Bases neurologiques du jeu des mains du pianiste
Physiologie des mouvements du pianiste
Jouer d’un instrument avec un clavier est avant tout un phénomène moteur.
Il convient donc au début de cette étude physiologique de rappeler les bases neurologiques des mouvements de préhension. Il ne s’agit pas, ici, de mouvements ayant pour but la « prise » d’un objet, mais de la recherche de « contacts » avec les différentes touches du clavier.
En second lieu, observer un pianiste pendant son interprétation d’une partition ne manque pas de susciter un questionnement multiple.
Neurophysiologie du mouvement pianistique
La décision de jouer fait intervenir le psychisme de l’individu. Le pianiste a l’intention de jouer une partition, c’est le but auquel il va consacrer son temps dans l’immédiat.
L'action de jouer (qui est l’acte moteur) est précédée par une représentation imaginative, centrale) qui va comporter des mouvements organisés et coordonnés des membres supérieurs. Cette représentation est anticipatrice de la mobilisation des doigt.
Le rapprochement des mains et du clavier (correspond au temps de l’approche dans la physiologie de la préhension) va mettre les différents segments des membres dans une posture qui intéresse l’ensemble du corps et qui est nécessaire pour mettre les doigts dans la situation adéquate de départ. Ces mouvements d’approche interviennent à la fois de façon inconsciente grâce à la mise en jeu de réflexes sous-corticaux et médullaires, et aussi, de façon consciente grâce à la vision.

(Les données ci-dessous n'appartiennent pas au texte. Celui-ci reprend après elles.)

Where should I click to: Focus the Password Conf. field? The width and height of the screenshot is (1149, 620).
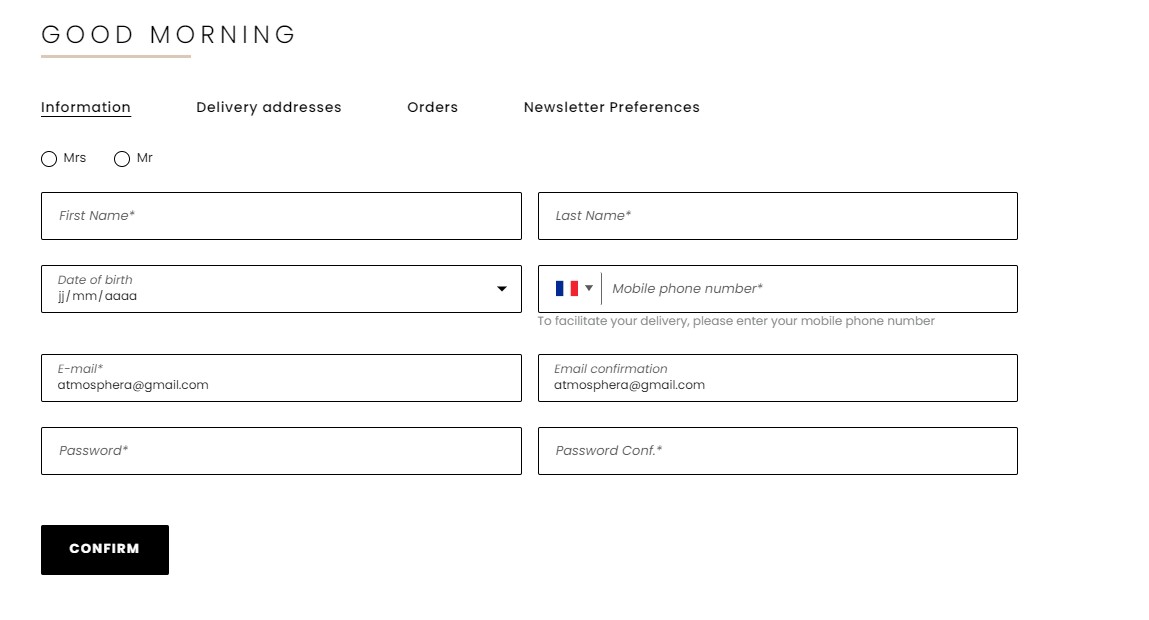click(777, 451)
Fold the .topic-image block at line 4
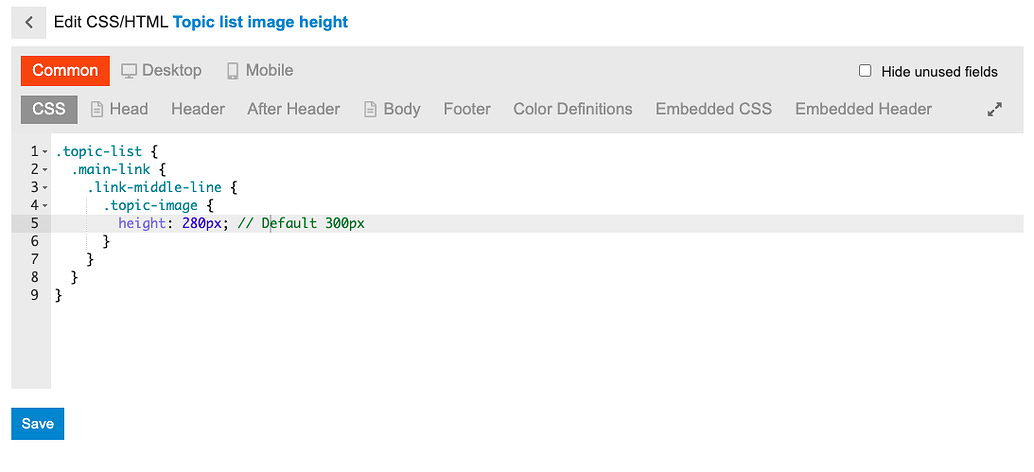The image size is (1034, 472). tap(46, 206)
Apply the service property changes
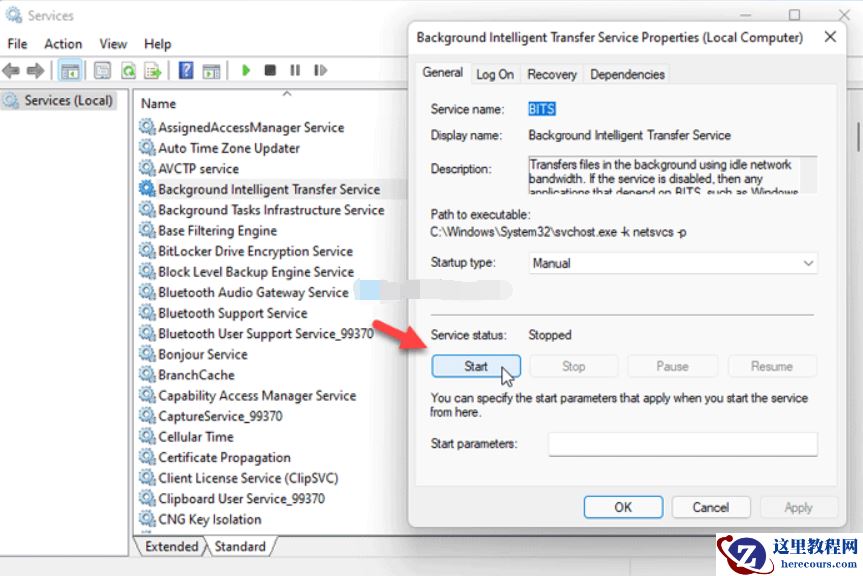This screenshot has width=863, height=576. (x=798, y=507)
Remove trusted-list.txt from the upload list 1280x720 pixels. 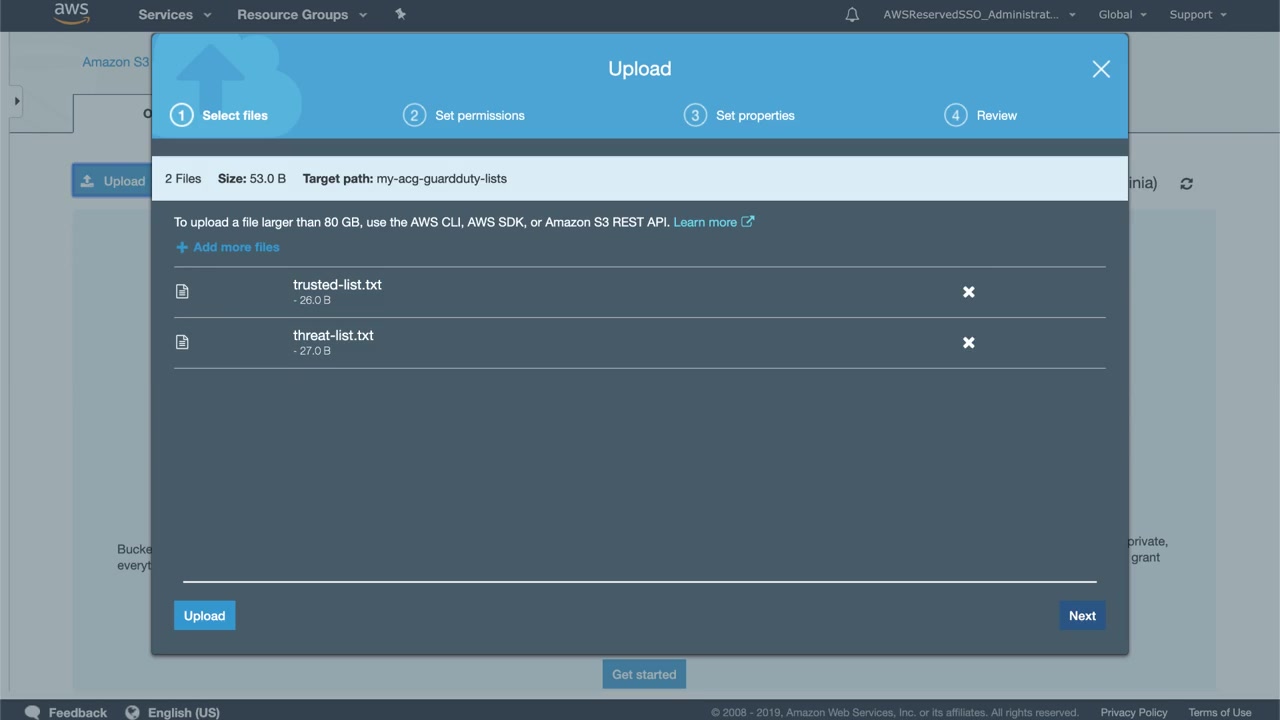pyautogui.click(x=968, y=292)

Le contact étant établi entre les doigts et les touches du clavier, la commande motrice va démarrer et c’est alors le cortex cérébral qui prend la direction des événements.
Le cortex moteur primaire obéit, en fait aux influx issus des neurones des aires prémotrices qui sont situées en avant de l’aire motrice principale.
Elles sont au nombre de trois :
- une aire prémotrice dorsale PMd
- une aire prémotrice ventrale PMv
- une aire dorsomédiane ou aire motrice supplémentaire AMS ou SMA
C’est vers ces aires que convergent pratiquement tous les axones provenant de l’ensemble des noyaux associatifs du cerveau et des noyaux gris profonds.
Principalement ces interneurones proviennent du cortex pariétal, dont la partie antérieure reçoit les fibres de la sensibilité somesthésique (voies lemniscales) et aussi les voies de la proprioception consciente ou inconsciente. Elles se projettent sur le thalamus puis sur le lobe frontal.
Ces deux voies sont aussi en connexion avec le cortex visuel et gagnent ensuite les aires prémotrices, qui sont le passage obligé de tous les influx réglant la succession des phénomènes moteurs.
Ceux-ci ont la particularité d’être bien organisés et ce fait est expliqué par la mise en jeu de la mémoire.
La théorie des schémas
C’est la Théorie des schémas qui est généralement retenue : plusieurs « schémas moteurs », déjà vécus et enregistrés peuvent s’assembler pour atteindre le But. Il s’ensuit une coordination. Ce programme peut s’inclure dans un autre plus large et ainsi de suite (phénomène de la récursivité) (Arbib).
Grâce à l’IRMf on a montré que l’action débute dans le cortex préfrontal, gagne le SMA, puis le cortex moteur qui va entraîner le passage à l’acte.
Il est évident qu’alors, va débuter une adaptation, une modulation des gestes. Cela caractérise le jeu du pianiste.
Cette adaptation des mouvements ne semble pas liée à l’existence nouvelle d’afférences proprioceptives, parce que la vitesse du signal nerveux de retour serait trop lente.
On évoque l’existence de « sensations d’innervation » (Lashley) pouvant donner la conscience des mouvements, alors modifiables plus rapidement, mais cette notion n’est pas prouvée.
Par TMS (stimulation magnétique transcranienne) on a constaté que le pianiste, par simple jeu de sa volonté peut modifier l’excitabilité d’une zone limitée de son cortex moteur et donc modifier ses gestes à la demande.
M. Jeannerod soutient le concept d’un « modèle interne » qui va autoriser l’adaptation nécessaire. – Il l’appelle une « Copie d'efférence ». Selon les principes de la cybernétique cette copie offrirait une possibilité de régulation par deux moyens, soit le mode de « feed-back » (mais on a vu la vitesse insuffisante des influx de retour), soit de « feed-forward », qui est un système proactif de contrôle par comparaison immédiate et adaptation très rapide.
Pour créer et diffuser cette copie d’efférence, c’est la zone SMA qui serait importante.
Elle serait associée en complément aux rôles connus de comparateur du cervelet et du cortex pariétal postérieur.